Résultat : les dossiers des jeunes femmes mariées, mais sans enfants, étaient moins souvent retenus que les autres dans le processus d’embauche, particulièrement lorsqu’il s’agissait de pourvoir un emploi à temps partiel.

« Notre interprétation est que les employeurs estiment que les femmes sans enfants, mais mariées, sont particulièrement « à risque » de devenir enceintes », écrivent les chercheuses. Donc — et c’est là qu’un biais entre en jeu — d’avoir à l’avenir moins de temps et d’énergie à consacrer à leur emploi.

Car malgré l’évolution, au cours des dernières décennies, vers un partage de plus en plus égalitaire de la charge parentale entre les pères et les mères, celles-ci demeurent dans l’imaginaire collectif les « premières répondantes » lorsqu’il s’agit des besoins des enfants. Dans leur milieu de travail, elles sont par conséquent perçues plus négativement du fait d’être mères ou, comme dans cette étude, de risquer de le devenir. Rappelons au passage que pour les hommes, au contraire, la paternité est connotée positivement en milieu de travail.

« Nous voyons dans ces résultats la manifestation d’une discrimination à l’embauche substantielle fondée sur la maternité potentielle et avérée dans les emplois à temps partiel — un résultat possiblement surprenant, puisque ces emplois sont typiquement vus comme propices à la conciliation travail-famille », écrivent les auteures de l’étude publiée par lIZA Institute of Labor Economics de Bonn, en Allemagne.

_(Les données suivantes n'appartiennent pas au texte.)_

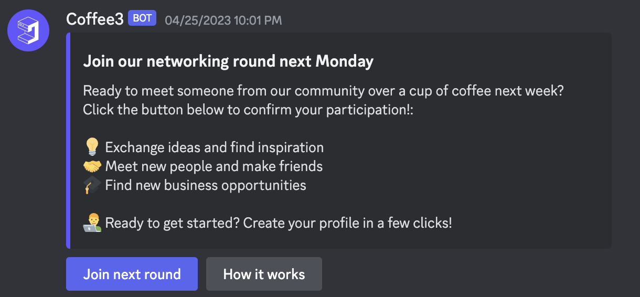
Task: Click the lightbulb emoji
Action: pyautogui.click(x=92, y=147)
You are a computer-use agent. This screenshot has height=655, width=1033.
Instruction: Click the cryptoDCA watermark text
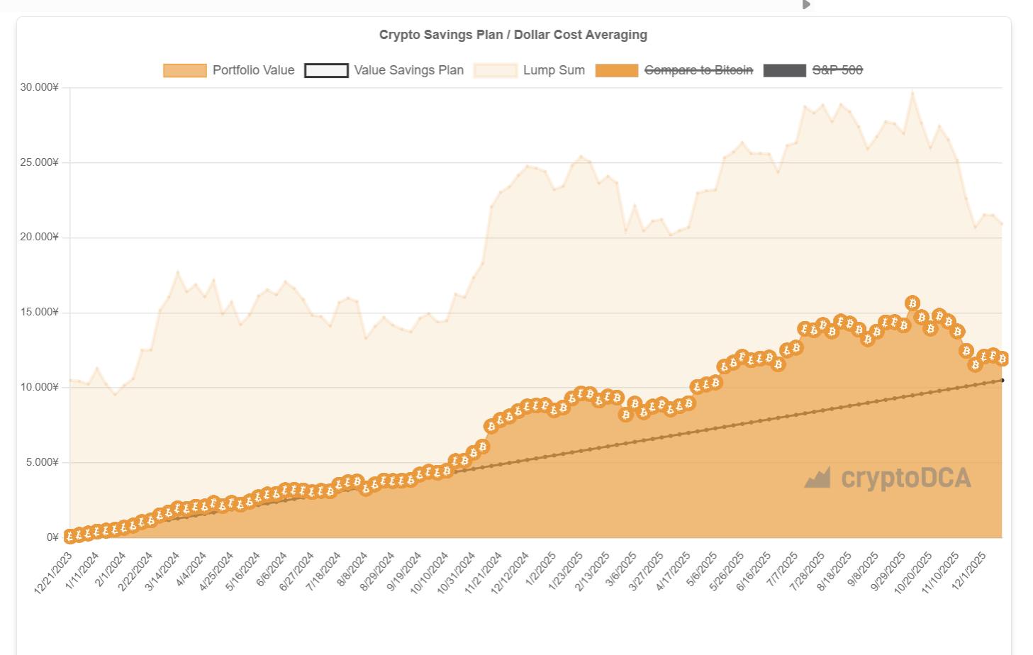click(x=905, y=478)
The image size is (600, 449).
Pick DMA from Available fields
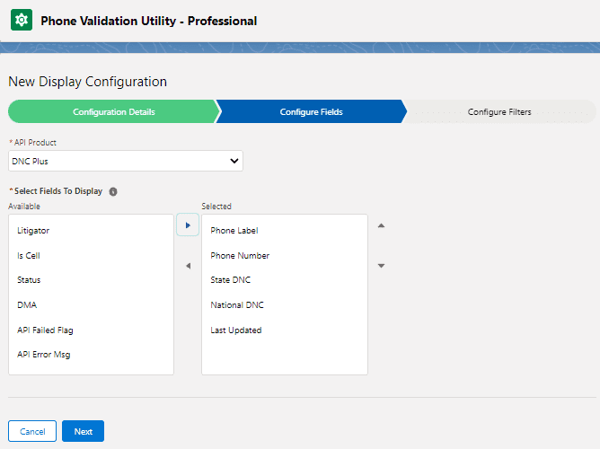[27, 305]
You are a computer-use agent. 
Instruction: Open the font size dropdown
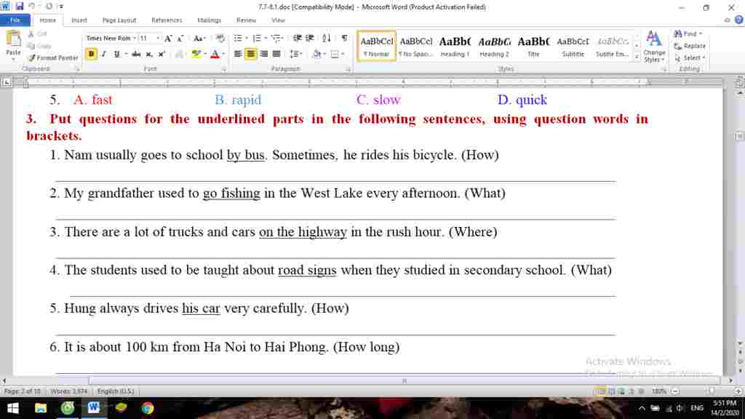coord(158,38)
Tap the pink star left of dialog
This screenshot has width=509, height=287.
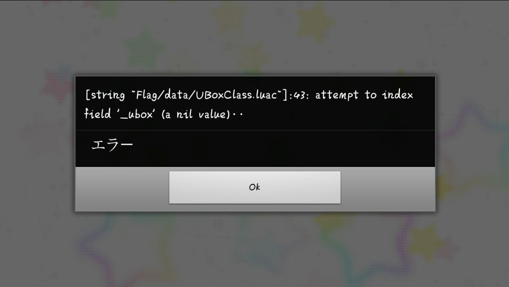[x=58, y=84]
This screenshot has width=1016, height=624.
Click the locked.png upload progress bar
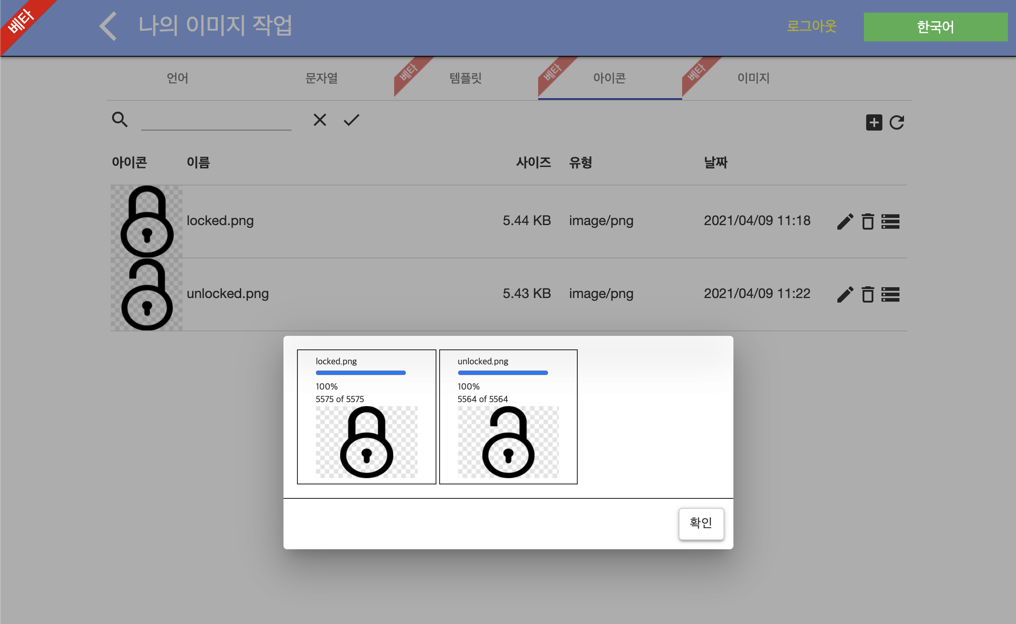tap(360, 373)
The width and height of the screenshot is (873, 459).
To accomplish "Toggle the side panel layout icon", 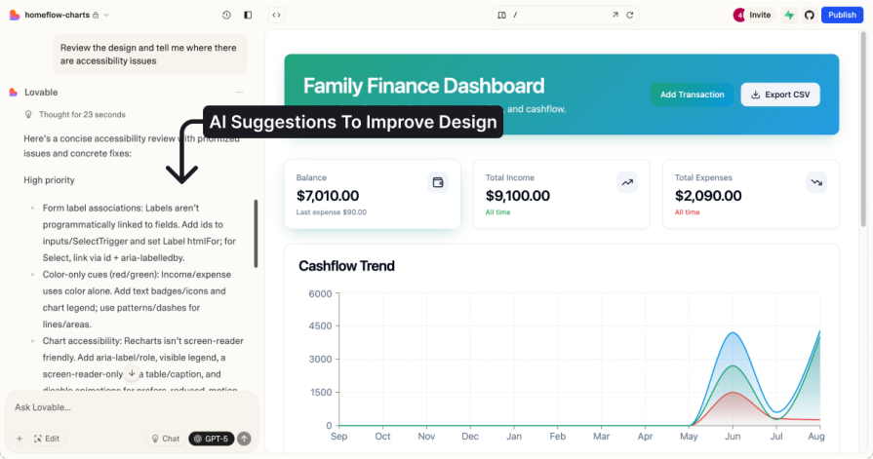I will click(248, 15).
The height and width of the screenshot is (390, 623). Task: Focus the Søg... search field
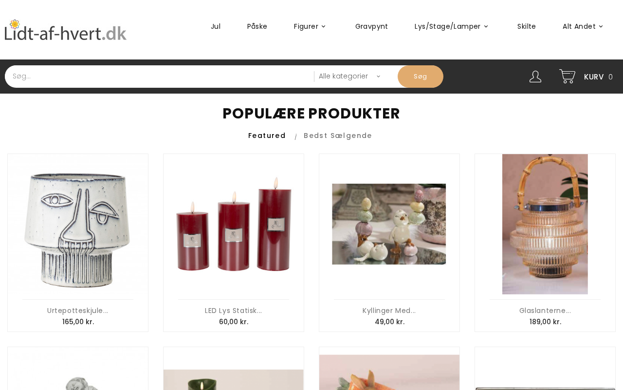159,77
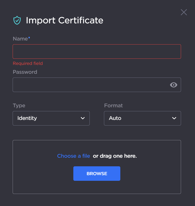This screenshot has width=195, height=206.
Task: Click the red Required field error message
Action: click(28, 63)
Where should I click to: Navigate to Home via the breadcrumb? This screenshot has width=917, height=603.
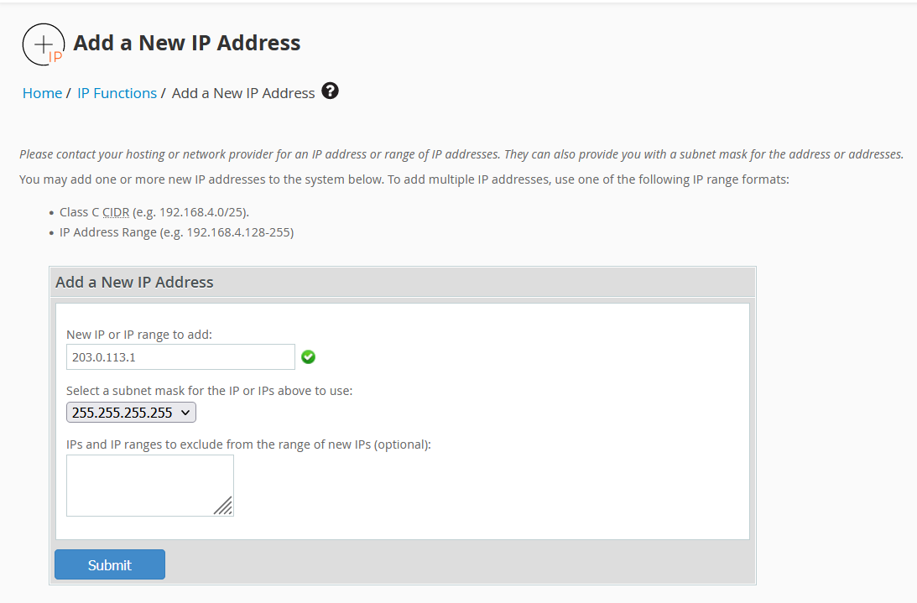coord(42,92)
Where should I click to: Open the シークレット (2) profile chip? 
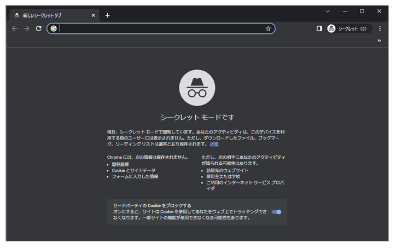click(348, 28)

La demande de flexibilité dans le collimateur

Étonnamment, dans l’étude de Becker, Fernandes et Weichselbaumer, les candidatures de jeunes femmes pour des emplois à temps plein semblaient échapper au biais inconscient qui joue contre les femmes en âge de devenir mères. Comme si le fait pour une femme de chercher un emploi à temps partiel, offrant donc plus de flexibilité, était particulièrement mauvais signe pour les employeurs, tandis que les femmes qui posaient leur candidature pour des postes à temps plein avaient déjà réglé la question du soin des enfants, supposent les chercheuses.

Reste que la fameuse « pénalité de maternité » affecte non seulement les travailleuses qui ont déjà des enfants, mais aussi — et potentiellement plus, selon cette recherche — celles qui n’en ont pas. Sans égard à leur désir ou non de devenir mères, la seule possibilité qu’elles le deviennent suffit à entacher leur candidature. Et considérant que la portion de leur carrière où elles sont susceptibles de vouloir fonder une famille correspond environ à la première moitié de leur carrière, c’est leur trajectoire professionnelle tout entière qui risque d’être plombée par cette idée préconçue.

Et au Québec ?

Chez nous, l’état civil ne figure pas parmi les informations à fournir sur un CV, et la discrimination sur cette base est proscrite par la Charte des droits et libertés de la personne. D’ailleurs, cette donnée serait un indicateur bien imparfait du risque de parentalité, puisque près des deux tiers (63 %) des enfants sont nés hors mariage en 2017, selon l’Institut de la statistique du Québec. Ce qui ne revient pas à dire que ce biais inconscient contre les jeunes femmes n’est pas à l’œuvre chez nous. Il pourrait au contraire s’étendre à toutes les femmes en âge de procréer.

Des solutions ?

Pour contrer l’effet de certains biais inconscients, comme celui relié à la maternité, des chercheurs, comme Shelley J. Correll, professeur de sociologie à l’Université de Standford, proposent entre autres aux organisations de reconnaître que l’ensemble de leurs employés ont des responsabilités en dehors du contexte professionnel. Assouplir les normes relatives au travail (en adoptant des horaires flexibles ou en permettant le télétravail, par exemple) permettrait de réduire de façon significative l’impact sur les femmes en milieu de travail, sans pour autant réduire la productivité.